«Cher Olivier, je suis tenté… de quoi? de retourner passer un hiver à Lausanne pour achever Port-Royal. J'ai ici des habitudes trop prises, trop chères même, à rompre. Si j'avais plus de vigueur, je me donnerais peut-être encore auprès de vous une année de travail et de solitude…

Je voudrais bien passer encore avec vous, chers amis, quelques-uns de ces jours qui appartiennent au coeur; le fait est que le coeur ici est supprimé. On ne trouve plus de temps pour rien dans ce flot de monde. Oh! tout cela me mènera-t-il à quelques années d'une vie cachée et solitaire avant la mort? Je me le figure par moments, mais je ne prends guère le chemin direct.

Oh! quand le calme et la vie paisible! Dans l'autre vie ou dans je ne sais quel automne passé auprès de vous.»

Ne dirait-on pas, à l'entendre, qu'il vit à Paris malheureux et désolé comme un ramier exilé de son nid? En réalité, il s'était, suivant sa coutume, remis à l'étude de plus belle, sans compter que le coeur, puisque coeur il y a, ne chômait pas, ainsi que nous le verrons plus tard. Ces poëtes ont une façon de dire qui, tout en étant sincère au fond, ne laisse pas de donner le change.

Il ne s'en tint pas à de purs témoignages platoniques; son esprit inventif trouva bientôt le moyen de rendre service aux deux époux. Ceux-ci, tentés par l'ambition, avaient acheté la Revue Suisse qu'ils rédigeaient et administraient en commun. Lui-même ne tarda guère à les aider de ses conseils, de son expérience et aussi de son active collaboration. Il leur écrivait à ce sujet:

«Je reviens aux affaires qui, pour moi, se rejoignent aux affections. Tâchez de fonder là-bas quelque chose, un point d'appui quelconque, un organe à la vérité: je serai tout à vous. Ce que Voltaire a fait à Ferney avec son génie et ses passions, pourquoi ne le fonderait-on pas à Lausanne avec de la probité et du concert entre trois? Faites-nous là-bas bien vite une patrie d'intelligence et de vérité; je vous aiderai ici de tout mon pouvoir et peut-être un jour de plus près, durez seulement. Je voudrais être plus libre que je ne suis. Si je l'étais un jour, et si cette Revue allait et durait, on pourrait y établir quelque rêve.» On le voit, il les berçait de l'espoir qu'il irait un jour se fixer auprès d'eux.

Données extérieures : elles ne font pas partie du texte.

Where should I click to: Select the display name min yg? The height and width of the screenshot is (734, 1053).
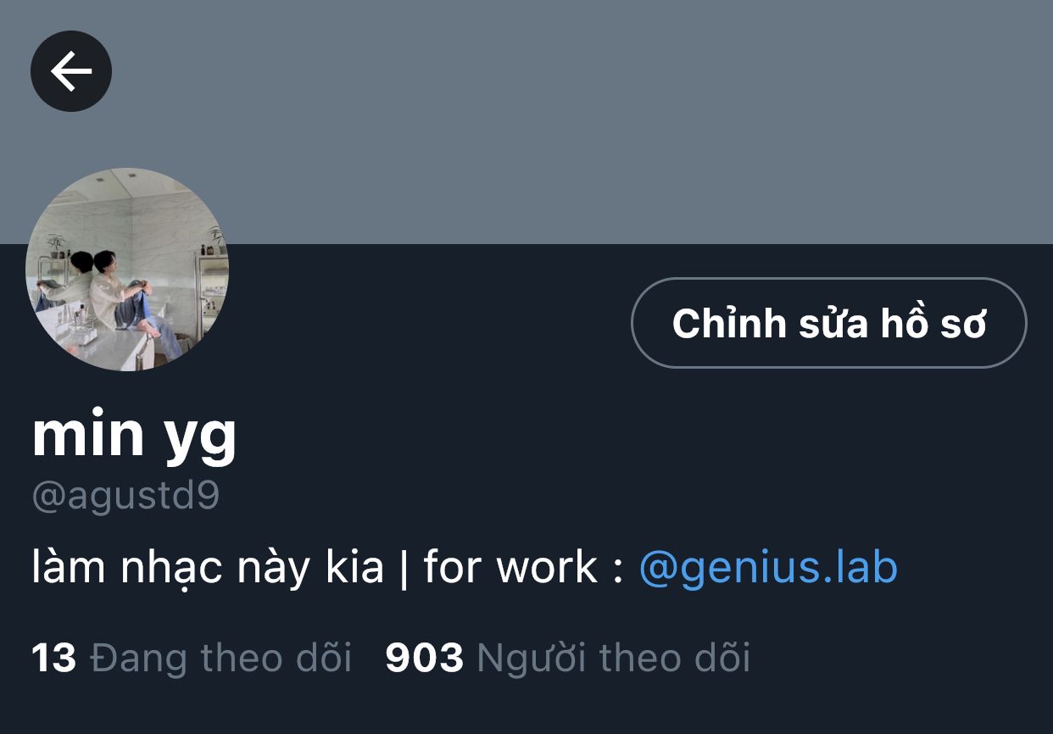tap(134, 436)
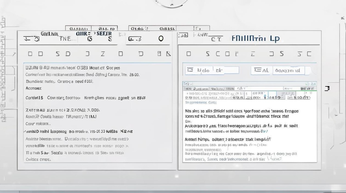Select the 'CIiBSL' tab at top

167,29
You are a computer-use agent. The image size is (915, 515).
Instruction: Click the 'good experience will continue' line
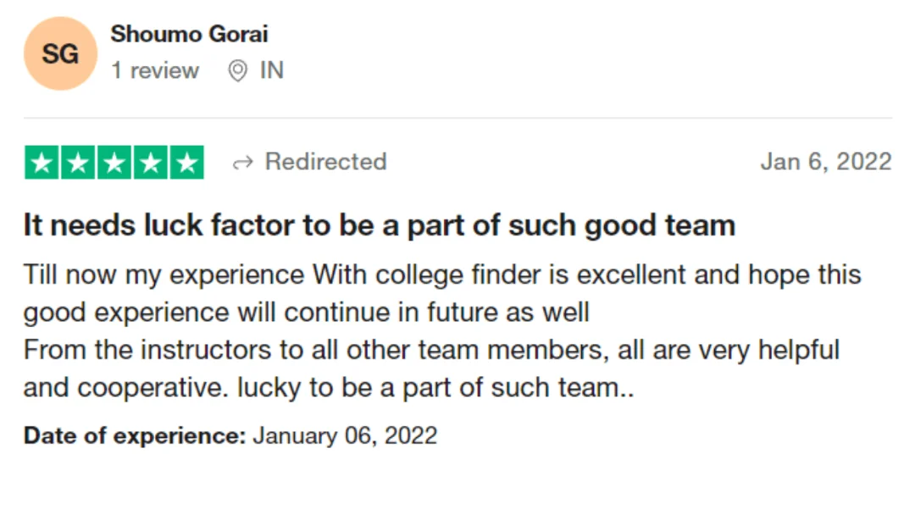click(x=307, y=312)
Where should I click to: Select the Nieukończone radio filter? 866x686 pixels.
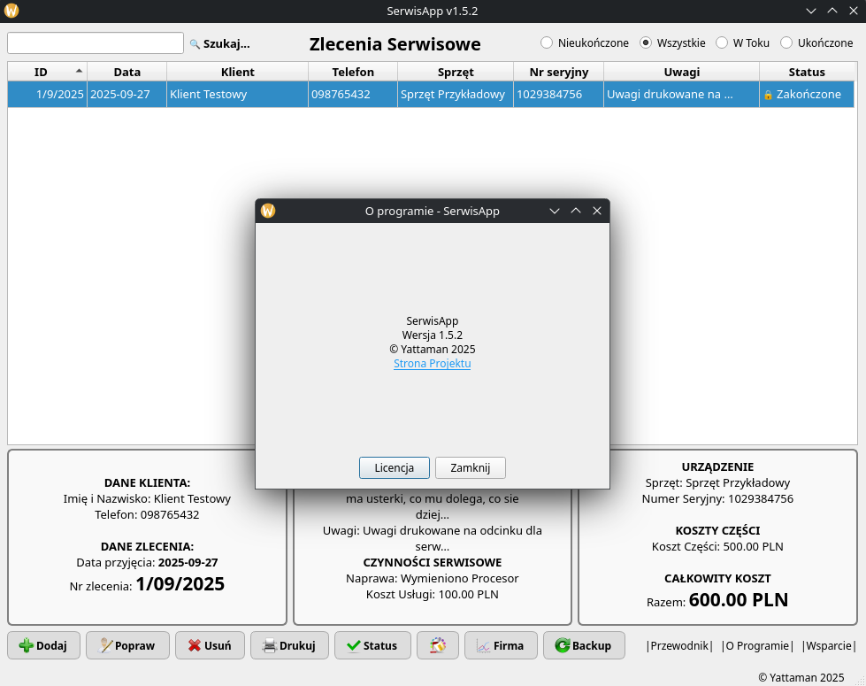coord(547,42)
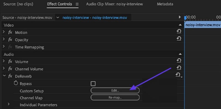Expand Individual Parameters section
Screen dimensions: 221x109
[9, 104]
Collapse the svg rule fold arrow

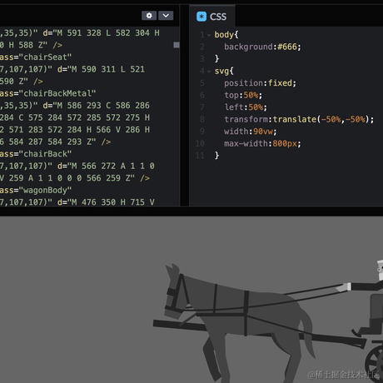[x=209, y=72]
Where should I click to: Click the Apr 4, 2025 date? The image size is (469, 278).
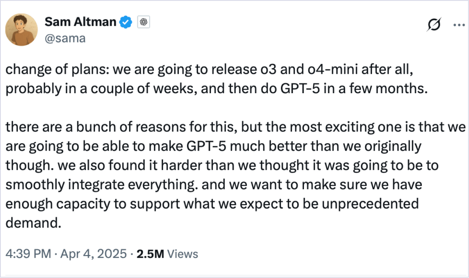94,254
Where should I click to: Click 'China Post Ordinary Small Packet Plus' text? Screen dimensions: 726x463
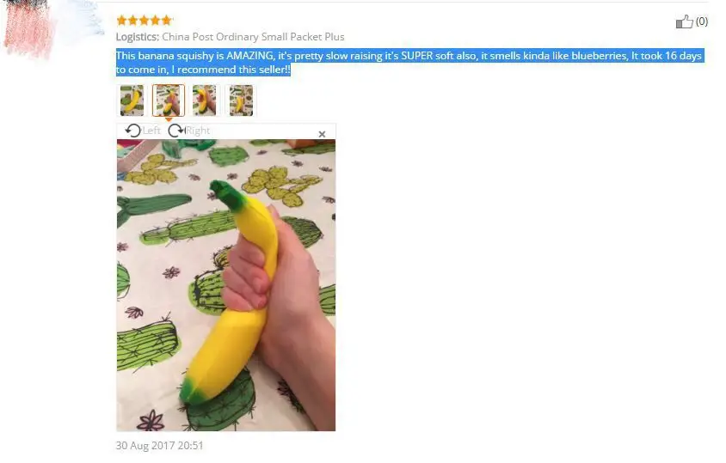[253, 37]
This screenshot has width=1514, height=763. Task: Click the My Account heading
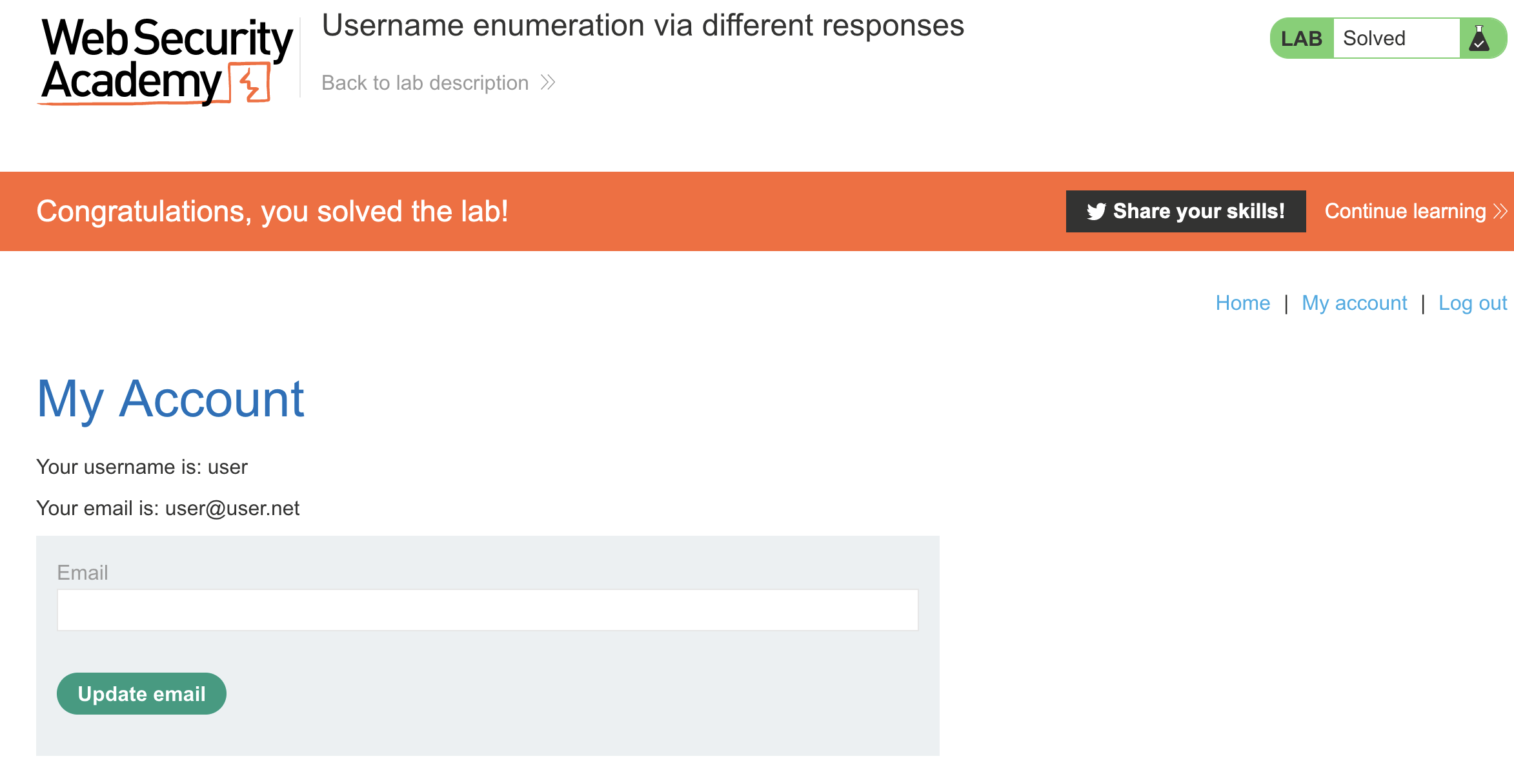(x=170, y=399)

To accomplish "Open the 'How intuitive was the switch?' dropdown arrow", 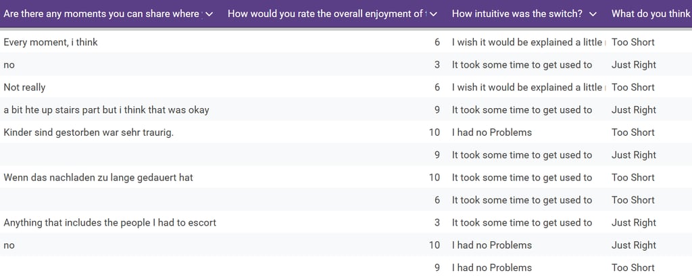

Les époux Olivier avaient compté que, grâce à leurs talents conjoints, cette publication ferait du bruit en France et y conquerrait des abonnés. Sainte-Beuve se hâta de leur enlever cette illusion, de leur montrer que le public auquel ils devaient s'adresser était la société cosmopolite qui, de tous les points de l'Europe, afflue en Suisse ou y passe pour se rendre en Italie.

«Figurez-vous bien qu'on ne lit pas ici la Revue Suisse. Ce n'est jamais à Paris qu'elle trouvera ni lecteurs ni abonnés. Il faut partir de là. Je vous assure que c'est ma conviction intime, quand même je n'y serais pas intéressé. Son public, auquel elle doit viser de plus en plus, c'est le dehors, c'est la Suisse et l'Allemagne: Suisse allemande et française et ce qui s'en suit. Conquérons ce champ, s'il se peut; vouloir faire d'ici un centre, c'est une chimère. Laissons là Paris et visons à Appenzel. La gloire au bout du compte s'y retrouverait.»

Enfin, prenant part à la rédaction du recueil, il se mit à leur expédier régulièrement des Chroniques parisiennes pleines de vivacité, de mordant, de malices, où il se permettait de dire autre part qu'aux roseaux:

Midas, le roi Midas, a des oreilles d'âne.